Open mikernet opened 4 years ago
Thanks for opening this issue, @mikernet.
@tarekgh, it seems that on Linux, even a CultureInfo whose name is "aaa" doesn't throw a CultureNotFoundException. On all platforms, does the culture returned depend on the underlying OS (on Windows) and ICU library (on Unix-based systems)?
Based on our other discussion threads and my testing, my understanding is that the exception is only thrown for invalid/badly formed culture names. Any culture that is formatted properly will not throw the exception even if it doesn't exist.
does the culture returned depend on the underlying OS (on Windows) and ICU library (on Unix-based systems)?
Yes, we just use ICU to create the culture on Linux. We just support whatever behavior Windows and ICU support.
Looking at the source code, it doesn't just pass directly to OS or ICU though...it clearly does some massaging here to give consistent behavior:
It also looks like region to culture mapping is hard-coded and not just reliant on ICU/windows:
Invariant behavior also looks hard coded for consistency:
There are a lot of spots in CultureData files that appear to be trying to minimize the differences in behavior between Unix and Windows.
it clearly does some massaging here to give consistent behavior:
You are pointing to other place which doesn't create a culture. the code you are pointing it is just a code mapping a culture to a region.

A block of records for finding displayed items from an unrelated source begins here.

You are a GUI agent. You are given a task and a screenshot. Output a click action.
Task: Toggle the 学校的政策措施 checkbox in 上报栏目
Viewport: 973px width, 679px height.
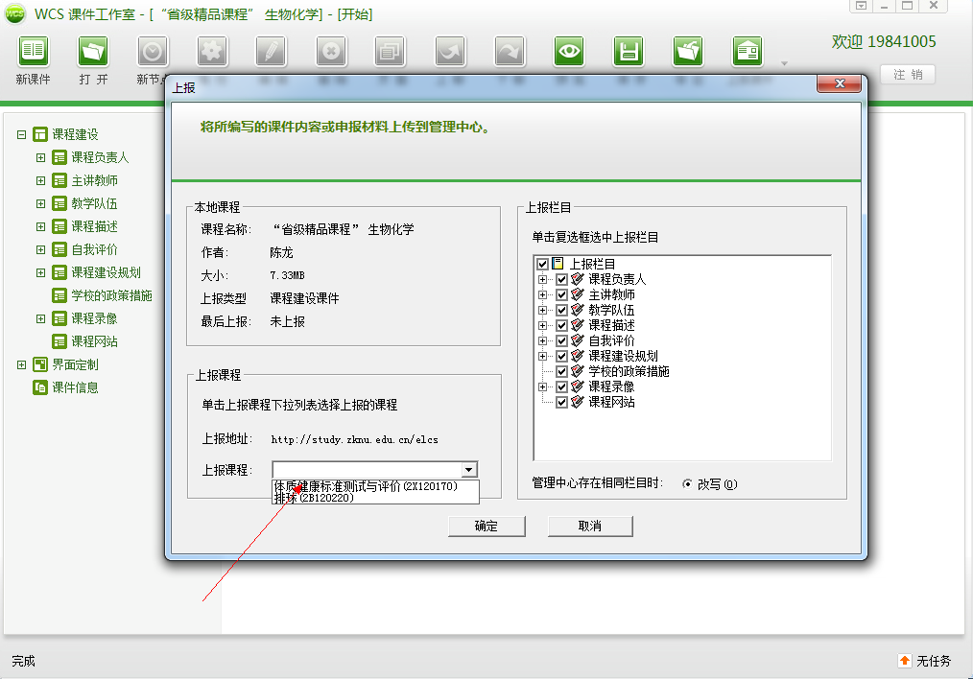click(x=562, y=371)
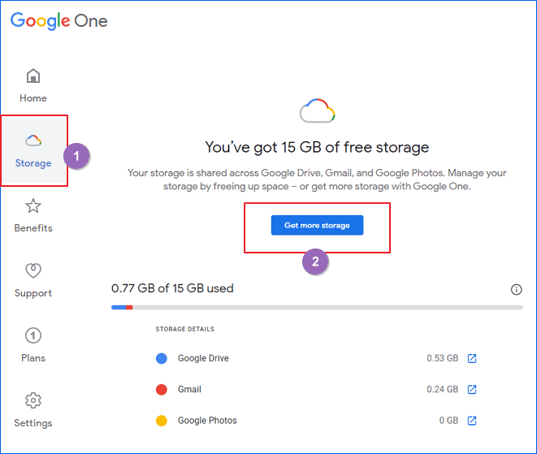The width and height of the screenshot is (537, 454).
Task: Open Settings with the gear icon
Action: pos(33,400)
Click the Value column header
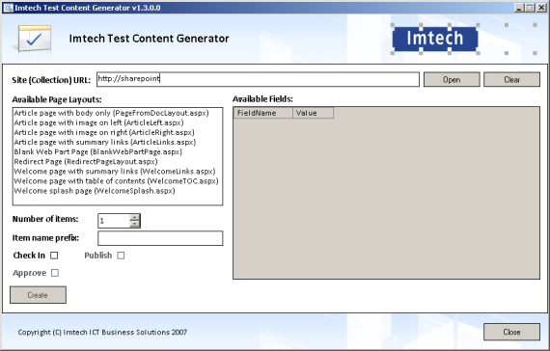This screenshot has width=550, height=351. [314, 113]
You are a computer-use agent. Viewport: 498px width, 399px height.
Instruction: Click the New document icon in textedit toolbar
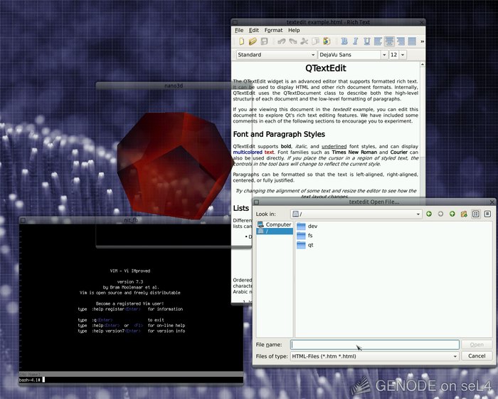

It also looks like region to culture mapping is hard-coded and not just reliant on ICU/windows:
Same answer.
Invariant behavior also looks hard coded for consistency:
That is right except for collation behavior.
Not sure if this is the most appropriate place to post, but close enough.

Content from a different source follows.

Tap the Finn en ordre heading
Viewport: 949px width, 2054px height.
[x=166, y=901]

I concur with (user) mikernet . Also see here for instance:
This is a serious breaking change, since "System.Globalization.CultureInfo" now identifies languages as valid in Windows 10 that previously resulted in an exception in Windows 7 and earlier. I only just discovered the problem in fact and Windows 10 has been out for years now!! It was a serious accident waiting to happen and just did (for one of my customers).
How can an unknown (non-existent) language code be accepted simply because it's considered well-formed (and even that's confusing, because a language code normally originates from ISO 639-1 which consists of two lowercase characters only AFAIK, and even the "CultureInfo::Name" docs currently indicates that - a few very quick and informal tests for instance shows that the "CultureInfo" constructor accepts any language code string <= 3 characters, like "aaa" or "a", while rejecting anything with 4 or more characters, assuming you're passing just the language code only and not the country/regioncode code as well).
In any case, passing something like "aaa" to the "CultureInfo" constructor would cause an exception in Windows 7 and earlier but now succeeds in Windows 10. That's a serious breaking change for anyone relying on the exception to determine an invalid language code (and who wouldn't be). Whether "CultureNotFoundException" or just plain "ArgumentException" (which user mikernet addresses), why is an unknown (invalid) language code even being accepted at all (and as mentioned in the link I cited at the outset, the resulting "CultureInfo::DisplayName" object even shows "Unknown Language (aaa)"). That's absurd behavior.
So how do you consistently check for an invalid (unknown) language? Sometimes an exception results, but for something like "aaa", it doesn't (in Windows 10 only AFAIK). If no exception should I therefore check "CultureInfo::LCID" for LOCALE_CUSTOM_UNSPECIFIED (4096), but if so, what about user-defined languages? Can they also return LOCALE_CUSTOM_UNSPECIFIED (I need to investigate). Note that "CultureTypes::UserCustomCulture" is officially deprecated so presumably I can't (reliably) rely on "CultureInfo::CultureTypes" to check for it (and it's unclear whether it would be reliable anyway when dealing with unknown languages).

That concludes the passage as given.